**What you will do:**
Leaving out every line before the one with "Datenschutzerklärung (177, 54)", write out the rest of the records below exactly.

**Pixel coordinate grounding data:**

-- Opening Marker --

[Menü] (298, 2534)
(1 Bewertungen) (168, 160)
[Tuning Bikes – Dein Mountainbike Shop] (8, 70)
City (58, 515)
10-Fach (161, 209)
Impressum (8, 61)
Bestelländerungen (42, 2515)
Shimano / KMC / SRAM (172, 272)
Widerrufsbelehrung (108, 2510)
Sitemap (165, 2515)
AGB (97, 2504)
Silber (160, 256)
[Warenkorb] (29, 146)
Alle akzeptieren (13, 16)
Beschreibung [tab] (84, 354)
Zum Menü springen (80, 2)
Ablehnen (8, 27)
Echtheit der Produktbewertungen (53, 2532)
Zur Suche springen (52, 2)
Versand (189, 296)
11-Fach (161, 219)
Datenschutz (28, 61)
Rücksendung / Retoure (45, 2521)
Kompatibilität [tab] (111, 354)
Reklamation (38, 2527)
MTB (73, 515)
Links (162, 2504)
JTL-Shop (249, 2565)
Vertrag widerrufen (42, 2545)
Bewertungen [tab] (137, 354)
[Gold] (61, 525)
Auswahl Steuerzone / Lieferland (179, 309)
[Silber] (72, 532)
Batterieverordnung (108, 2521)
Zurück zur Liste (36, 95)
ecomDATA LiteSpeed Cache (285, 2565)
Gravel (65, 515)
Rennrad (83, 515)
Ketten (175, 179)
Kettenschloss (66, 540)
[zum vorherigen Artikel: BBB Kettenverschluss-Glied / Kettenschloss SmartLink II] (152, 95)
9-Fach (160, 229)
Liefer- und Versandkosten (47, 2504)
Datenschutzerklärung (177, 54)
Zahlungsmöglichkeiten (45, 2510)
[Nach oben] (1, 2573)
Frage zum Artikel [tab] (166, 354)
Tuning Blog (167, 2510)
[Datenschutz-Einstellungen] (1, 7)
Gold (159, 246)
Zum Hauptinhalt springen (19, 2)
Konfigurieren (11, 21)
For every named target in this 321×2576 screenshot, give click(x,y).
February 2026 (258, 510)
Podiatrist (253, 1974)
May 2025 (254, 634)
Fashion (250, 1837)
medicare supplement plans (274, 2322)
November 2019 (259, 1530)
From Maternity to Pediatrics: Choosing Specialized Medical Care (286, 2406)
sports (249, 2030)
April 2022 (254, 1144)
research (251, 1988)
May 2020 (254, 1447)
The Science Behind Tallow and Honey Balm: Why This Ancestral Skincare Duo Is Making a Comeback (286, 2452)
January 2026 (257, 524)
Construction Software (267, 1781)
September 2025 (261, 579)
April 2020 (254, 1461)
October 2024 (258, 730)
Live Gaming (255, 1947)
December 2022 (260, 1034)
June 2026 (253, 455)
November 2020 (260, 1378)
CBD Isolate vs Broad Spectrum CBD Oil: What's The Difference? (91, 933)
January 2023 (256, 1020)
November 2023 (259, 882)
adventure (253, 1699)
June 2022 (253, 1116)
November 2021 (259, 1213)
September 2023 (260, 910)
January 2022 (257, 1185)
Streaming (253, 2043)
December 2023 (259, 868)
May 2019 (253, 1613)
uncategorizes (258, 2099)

-- Closing Marker --

**Response box:**
Datenschutzerklärung (177, 54)
Zahlungsmöglichkeiten (45, 2510)
[Nach oben] (1, 2573)
Frage zum Artikel [tab] (166, 354)
Tuning Blog (167, 2510)
[Datenschutz-Einstellungen] (1, 7)
Gold (159, 246)
Zum Hauptinhalt springen (19, 2)
Konfigurieren (11, 21)
For every named target in this 321×2576 screenshot, give click(x,y).
February 2026 (258, 510)
Podiatrist (253, 1974)
May 2025 (254, 634)
Fashion (250, 1837)
medicare supplement plans (274, 2322)
November 2019 (259, 1530)
From Maternity to Pediatrics: Choosing Specialized Medical Care (286, 2406)
sports (249, 2030)
April 2022 (254, 1144)
research (251, 1988)
May 2020 (254, 1447)
The Science Behind Tallow and Honey Balm: Why This Ancestral Skincare Duo Is Making a Comeback (286, 2452)
January 2026 (257, 524)
Construction Software (267, 1781)
September 2025 (261, 579)
April 2020 (254, 1461)
October 2024 (258, 730)
Live Gaming (255, 1947)
December 2022 (260, 1034)
June 2026 (253, 455)
November 2020 (260, 1378)
CBD Isolate vs Broad Spectrum CBD Oil: What's The Difference? (91, 933)
January 2023 (256, 1020)
November 2023 (259, 882)
adventure (253, 1699)
June 2022 (253, 1116)
November 2021 (259, 1213)
September 2023 (260, 910)
January 2022 (257, 1185)
Streaming (253, 2043)
December 2023 (259, 868)
May 2019 (253, 1613)
uncategorizes (258, 2099)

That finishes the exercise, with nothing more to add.